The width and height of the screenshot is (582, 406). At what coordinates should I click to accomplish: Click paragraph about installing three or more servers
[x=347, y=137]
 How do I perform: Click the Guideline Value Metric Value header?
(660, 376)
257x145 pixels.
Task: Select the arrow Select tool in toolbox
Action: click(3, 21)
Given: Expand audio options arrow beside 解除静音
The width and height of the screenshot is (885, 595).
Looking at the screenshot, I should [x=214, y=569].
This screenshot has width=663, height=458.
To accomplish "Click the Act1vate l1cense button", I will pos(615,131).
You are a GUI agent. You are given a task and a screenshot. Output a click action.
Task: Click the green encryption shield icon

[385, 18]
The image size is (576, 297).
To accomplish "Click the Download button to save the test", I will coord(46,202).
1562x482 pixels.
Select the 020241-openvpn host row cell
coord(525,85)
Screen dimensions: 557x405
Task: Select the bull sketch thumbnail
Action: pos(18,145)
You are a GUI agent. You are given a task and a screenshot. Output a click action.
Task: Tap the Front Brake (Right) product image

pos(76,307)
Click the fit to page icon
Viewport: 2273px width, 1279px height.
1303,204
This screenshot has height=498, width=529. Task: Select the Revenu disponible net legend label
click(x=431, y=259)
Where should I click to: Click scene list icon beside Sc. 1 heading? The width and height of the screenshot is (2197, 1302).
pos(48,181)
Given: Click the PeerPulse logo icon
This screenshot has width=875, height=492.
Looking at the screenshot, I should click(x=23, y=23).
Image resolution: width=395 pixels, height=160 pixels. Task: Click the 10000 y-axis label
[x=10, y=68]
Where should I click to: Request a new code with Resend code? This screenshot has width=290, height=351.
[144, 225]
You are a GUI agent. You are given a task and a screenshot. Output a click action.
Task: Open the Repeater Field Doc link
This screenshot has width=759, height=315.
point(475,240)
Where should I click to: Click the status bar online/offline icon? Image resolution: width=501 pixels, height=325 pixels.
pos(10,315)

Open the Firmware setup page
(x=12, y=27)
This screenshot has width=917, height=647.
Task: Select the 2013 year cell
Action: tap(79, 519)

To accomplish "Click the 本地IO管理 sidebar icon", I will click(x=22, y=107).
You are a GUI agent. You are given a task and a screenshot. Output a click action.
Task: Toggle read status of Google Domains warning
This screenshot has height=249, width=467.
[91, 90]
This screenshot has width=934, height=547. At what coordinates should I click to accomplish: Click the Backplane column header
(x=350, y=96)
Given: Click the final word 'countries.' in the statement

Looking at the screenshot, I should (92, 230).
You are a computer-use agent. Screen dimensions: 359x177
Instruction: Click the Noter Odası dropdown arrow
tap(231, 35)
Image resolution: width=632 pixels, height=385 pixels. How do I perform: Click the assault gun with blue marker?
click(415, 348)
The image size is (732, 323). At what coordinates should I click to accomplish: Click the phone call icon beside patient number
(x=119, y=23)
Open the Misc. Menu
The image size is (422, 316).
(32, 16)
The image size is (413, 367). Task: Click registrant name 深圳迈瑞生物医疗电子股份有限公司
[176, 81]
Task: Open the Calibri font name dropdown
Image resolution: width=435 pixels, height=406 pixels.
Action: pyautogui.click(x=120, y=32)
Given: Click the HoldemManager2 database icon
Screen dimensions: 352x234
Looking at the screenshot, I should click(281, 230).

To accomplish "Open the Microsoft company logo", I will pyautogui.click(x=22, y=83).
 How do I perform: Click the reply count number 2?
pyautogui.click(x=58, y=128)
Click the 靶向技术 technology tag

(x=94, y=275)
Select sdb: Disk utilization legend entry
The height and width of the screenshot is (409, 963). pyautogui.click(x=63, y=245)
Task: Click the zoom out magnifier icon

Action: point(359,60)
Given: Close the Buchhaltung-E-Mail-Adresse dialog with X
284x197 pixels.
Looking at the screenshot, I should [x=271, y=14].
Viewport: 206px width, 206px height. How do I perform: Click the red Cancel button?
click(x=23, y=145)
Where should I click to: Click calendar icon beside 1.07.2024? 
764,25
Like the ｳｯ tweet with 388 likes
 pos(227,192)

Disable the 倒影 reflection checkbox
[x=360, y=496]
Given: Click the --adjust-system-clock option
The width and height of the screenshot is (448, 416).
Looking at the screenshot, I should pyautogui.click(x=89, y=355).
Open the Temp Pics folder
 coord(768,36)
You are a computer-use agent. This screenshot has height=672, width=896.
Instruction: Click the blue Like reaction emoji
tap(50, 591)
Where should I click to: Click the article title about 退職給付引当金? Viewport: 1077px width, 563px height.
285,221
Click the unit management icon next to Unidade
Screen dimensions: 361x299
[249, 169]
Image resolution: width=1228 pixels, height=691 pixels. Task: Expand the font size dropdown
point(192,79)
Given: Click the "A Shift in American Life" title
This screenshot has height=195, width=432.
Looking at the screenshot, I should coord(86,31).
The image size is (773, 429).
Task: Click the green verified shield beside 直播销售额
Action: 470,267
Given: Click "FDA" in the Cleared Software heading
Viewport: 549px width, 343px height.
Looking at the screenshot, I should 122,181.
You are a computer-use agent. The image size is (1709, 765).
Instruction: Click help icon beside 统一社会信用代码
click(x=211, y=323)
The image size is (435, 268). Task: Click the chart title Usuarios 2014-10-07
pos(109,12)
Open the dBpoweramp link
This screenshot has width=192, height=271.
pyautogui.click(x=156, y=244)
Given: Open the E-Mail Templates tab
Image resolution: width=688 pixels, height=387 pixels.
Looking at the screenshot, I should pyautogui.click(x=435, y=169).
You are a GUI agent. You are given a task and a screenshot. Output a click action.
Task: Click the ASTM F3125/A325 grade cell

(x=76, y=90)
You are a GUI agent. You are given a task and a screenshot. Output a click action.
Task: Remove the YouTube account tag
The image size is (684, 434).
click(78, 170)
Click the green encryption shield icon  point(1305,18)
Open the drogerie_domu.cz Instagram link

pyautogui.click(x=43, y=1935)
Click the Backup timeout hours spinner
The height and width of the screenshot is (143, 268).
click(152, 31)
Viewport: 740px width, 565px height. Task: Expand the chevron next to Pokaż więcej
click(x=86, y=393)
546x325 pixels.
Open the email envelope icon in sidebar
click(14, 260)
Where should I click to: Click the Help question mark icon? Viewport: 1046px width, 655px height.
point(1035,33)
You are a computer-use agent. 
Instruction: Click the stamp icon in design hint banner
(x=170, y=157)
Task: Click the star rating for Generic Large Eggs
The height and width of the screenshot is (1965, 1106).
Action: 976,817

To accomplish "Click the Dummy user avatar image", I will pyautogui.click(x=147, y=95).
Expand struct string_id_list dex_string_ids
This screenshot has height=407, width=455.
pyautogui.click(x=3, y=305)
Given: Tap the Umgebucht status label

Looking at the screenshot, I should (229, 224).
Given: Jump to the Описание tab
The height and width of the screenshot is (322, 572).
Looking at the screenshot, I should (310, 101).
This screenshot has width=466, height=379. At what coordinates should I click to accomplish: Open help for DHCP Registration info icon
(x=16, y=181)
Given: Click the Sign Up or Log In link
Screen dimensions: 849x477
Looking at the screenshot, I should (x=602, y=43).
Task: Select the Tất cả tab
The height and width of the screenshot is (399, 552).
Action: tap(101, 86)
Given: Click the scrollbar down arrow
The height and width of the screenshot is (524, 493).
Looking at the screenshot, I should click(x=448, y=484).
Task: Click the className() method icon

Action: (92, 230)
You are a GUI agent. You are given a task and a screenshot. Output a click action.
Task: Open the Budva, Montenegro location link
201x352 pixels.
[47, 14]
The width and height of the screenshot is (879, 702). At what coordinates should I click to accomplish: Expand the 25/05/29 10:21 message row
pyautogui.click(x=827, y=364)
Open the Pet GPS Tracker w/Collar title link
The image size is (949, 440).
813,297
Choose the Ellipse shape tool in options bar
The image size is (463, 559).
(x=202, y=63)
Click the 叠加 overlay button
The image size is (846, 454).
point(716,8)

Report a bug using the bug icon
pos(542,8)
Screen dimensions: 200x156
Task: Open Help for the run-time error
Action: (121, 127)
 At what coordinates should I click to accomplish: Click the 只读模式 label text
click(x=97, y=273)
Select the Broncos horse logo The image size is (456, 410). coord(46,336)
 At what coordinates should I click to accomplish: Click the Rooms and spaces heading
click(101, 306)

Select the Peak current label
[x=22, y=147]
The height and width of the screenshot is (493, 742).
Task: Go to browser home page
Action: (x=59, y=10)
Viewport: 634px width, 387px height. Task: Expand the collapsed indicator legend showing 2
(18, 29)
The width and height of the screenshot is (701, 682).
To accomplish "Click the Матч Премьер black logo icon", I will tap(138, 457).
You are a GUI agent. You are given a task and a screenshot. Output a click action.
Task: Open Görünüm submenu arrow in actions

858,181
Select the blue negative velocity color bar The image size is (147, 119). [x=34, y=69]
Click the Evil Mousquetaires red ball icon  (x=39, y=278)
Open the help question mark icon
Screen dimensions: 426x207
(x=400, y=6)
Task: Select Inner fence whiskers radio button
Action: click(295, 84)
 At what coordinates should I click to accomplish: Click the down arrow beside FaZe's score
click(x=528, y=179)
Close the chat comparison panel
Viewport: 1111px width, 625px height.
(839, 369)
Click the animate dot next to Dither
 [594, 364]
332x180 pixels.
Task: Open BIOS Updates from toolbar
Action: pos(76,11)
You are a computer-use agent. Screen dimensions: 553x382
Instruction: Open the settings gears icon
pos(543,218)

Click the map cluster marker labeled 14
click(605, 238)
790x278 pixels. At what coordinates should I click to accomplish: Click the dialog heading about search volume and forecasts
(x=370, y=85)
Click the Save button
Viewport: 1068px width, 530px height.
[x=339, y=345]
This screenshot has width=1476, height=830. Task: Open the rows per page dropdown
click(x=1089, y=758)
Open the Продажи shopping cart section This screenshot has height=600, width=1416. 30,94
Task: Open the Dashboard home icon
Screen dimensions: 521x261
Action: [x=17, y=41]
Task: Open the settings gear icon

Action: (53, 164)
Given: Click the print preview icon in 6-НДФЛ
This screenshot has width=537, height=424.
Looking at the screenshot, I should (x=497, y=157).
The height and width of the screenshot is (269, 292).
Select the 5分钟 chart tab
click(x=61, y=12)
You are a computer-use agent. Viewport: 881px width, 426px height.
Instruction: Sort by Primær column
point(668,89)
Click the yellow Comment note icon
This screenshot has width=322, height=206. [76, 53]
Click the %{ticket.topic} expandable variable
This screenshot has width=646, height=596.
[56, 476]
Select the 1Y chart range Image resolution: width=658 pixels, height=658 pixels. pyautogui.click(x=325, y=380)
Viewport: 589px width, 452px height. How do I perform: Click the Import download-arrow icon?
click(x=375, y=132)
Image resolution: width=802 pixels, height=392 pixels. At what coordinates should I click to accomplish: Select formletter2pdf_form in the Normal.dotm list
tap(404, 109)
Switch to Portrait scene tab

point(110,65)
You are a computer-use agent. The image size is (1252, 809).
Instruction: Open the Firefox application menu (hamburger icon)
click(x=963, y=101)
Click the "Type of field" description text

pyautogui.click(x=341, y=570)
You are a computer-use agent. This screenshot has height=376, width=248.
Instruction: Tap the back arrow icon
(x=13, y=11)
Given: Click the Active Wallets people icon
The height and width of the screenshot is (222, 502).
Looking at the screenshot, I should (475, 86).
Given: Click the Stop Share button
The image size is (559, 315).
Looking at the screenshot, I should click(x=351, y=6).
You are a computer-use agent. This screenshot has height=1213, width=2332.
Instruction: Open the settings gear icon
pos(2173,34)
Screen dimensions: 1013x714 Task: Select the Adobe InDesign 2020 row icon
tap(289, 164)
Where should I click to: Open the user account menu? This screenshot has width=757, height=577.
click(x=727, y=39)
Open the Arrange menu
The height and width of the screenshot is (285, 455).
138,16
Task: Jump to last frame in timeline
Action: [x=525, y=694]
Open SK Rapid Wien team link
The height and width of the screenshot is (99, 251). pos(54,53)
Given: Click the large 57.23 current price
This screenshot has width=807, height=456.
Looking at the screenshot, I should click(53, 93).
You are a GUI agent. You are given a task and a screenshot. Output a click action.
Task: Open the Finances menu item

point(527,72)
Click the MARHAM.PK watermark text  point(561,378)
-.-.-
OBJECTIVE:
Rewrite the records starting at the beginning and ending at the line containing "[x=347, y=137]", replacing "paragraph" with "heading" and leaving everything else unchanged.

RESULT:
The width and height of the screenshot is (582, 406). At what coordinates should I click to accomplish: Click heading about installing three or more servers
[x=347, y=137]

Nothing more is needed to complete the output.